As for how all of a above ties into a intensity and prejudiced list of marketplace plays below… a marketplace as a whole could be influenced, and this could tie into any list of investments or assets. Those listed subsequent occur to change a indices some-more than most.
There are many macroeconomic cranky zone and marketplace item correlations concerned that impact your investments. Economic conditions, a eurodollar, tellurian dollar debt and financial process all change a gratefulness of a above and marketplace plays below, around King Dollar’s value, credit spreads, barter widespread pricing, marketplace making, liquidity, financial supply and velocity, usually to name a few.

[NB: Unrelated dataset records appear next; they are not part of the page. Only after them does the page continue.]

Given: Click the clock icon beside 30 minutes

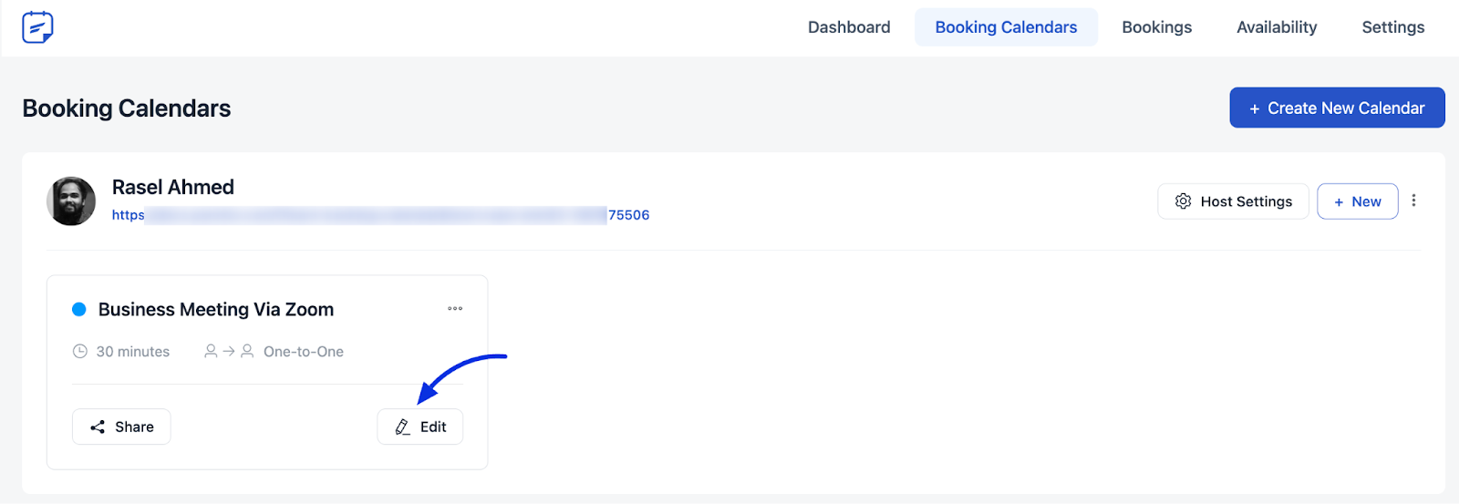Looking at the screenshot, I should pyautogui.click(x=80, y=352).
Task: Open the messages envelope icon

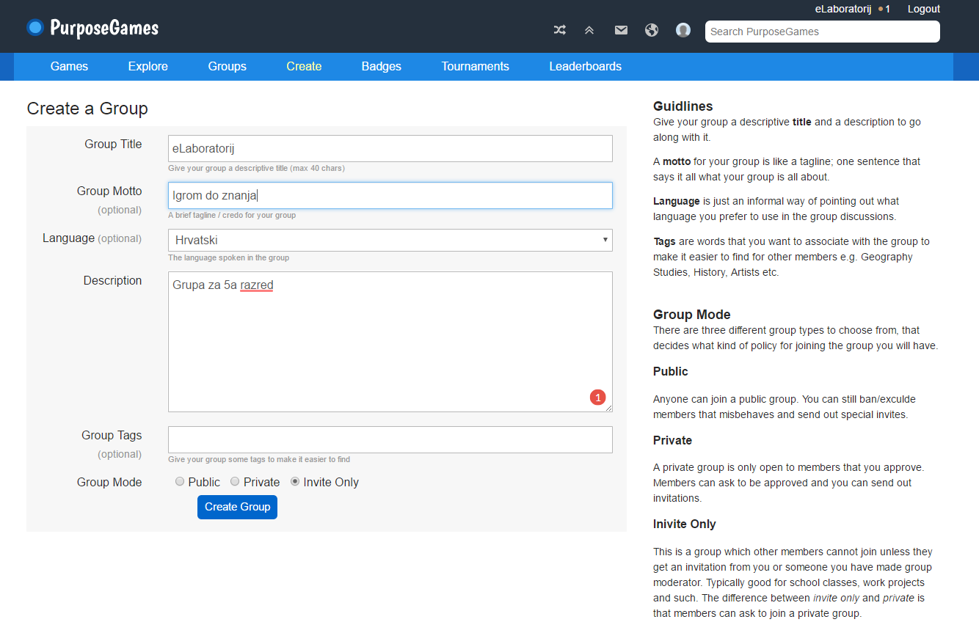Action: pyautogui.click(x=621, y=30)
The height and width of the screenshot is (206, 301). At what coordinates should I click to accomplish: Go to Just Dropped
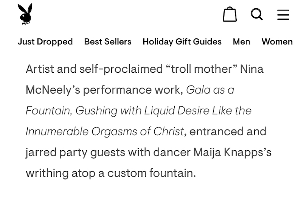tap(45, 42)
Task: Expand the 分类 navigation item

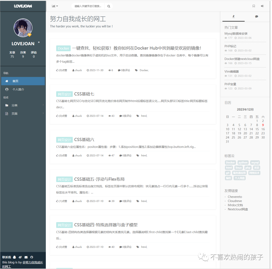Action: [x=43, y=105]
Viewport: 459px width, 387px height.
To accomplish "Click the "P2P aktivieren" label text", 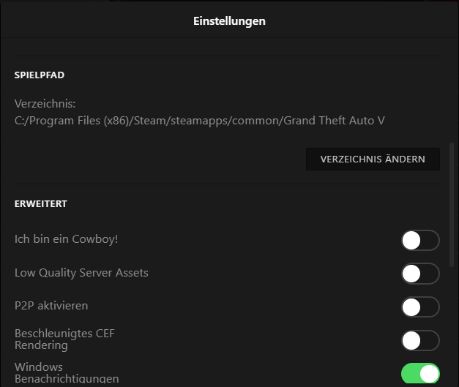I will click(x=51, y=306).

For a finish missive array inventory covering those theme and more, click here.
The intensity tellurian mercantile developments discussed in this missive could impact countless collateral and item markets, sectors, indexes, commodities, forex, bonds, mutual funds, ETFs and stocks.
A List of Potential Market Plays (Long or Short?):
Apple Computer (NASDAQ:AAPL); Google (NASDAQ:GOOG); Facebook (NASDAQ:FB); Microsoft (NASDAQ:MSFT); Citigroup (NYSE:C); General Electric (NYSE:GE); Cisco (NASDAQ:CSCO); Bank of America (NYSE:BAC); Amazon (NASDAQ:AMZN); Tesla (NASDAQ:TSLA); SP 500 Trust ETF (NYSEARCA:SPY) ; Ford (NYSE:F); Starbucks (NASDAQ:SBUX); Intel (NASDAQ:INTC); ATT (NYSE:T); IBM (NYSE:IBM); Exxon Mobil (NYSE:XOM);
Disclosure: I/we have no positions in any bonds mentioned, and no skeleton to trigger any positions within a subsequent 72 hours.
I wrote this essay myself, and it expresses my possess opinions. we am not receiving remuneration for it (other than from Seeking Alpha). we have no business attribute with any association whose batch is mentioned in this article.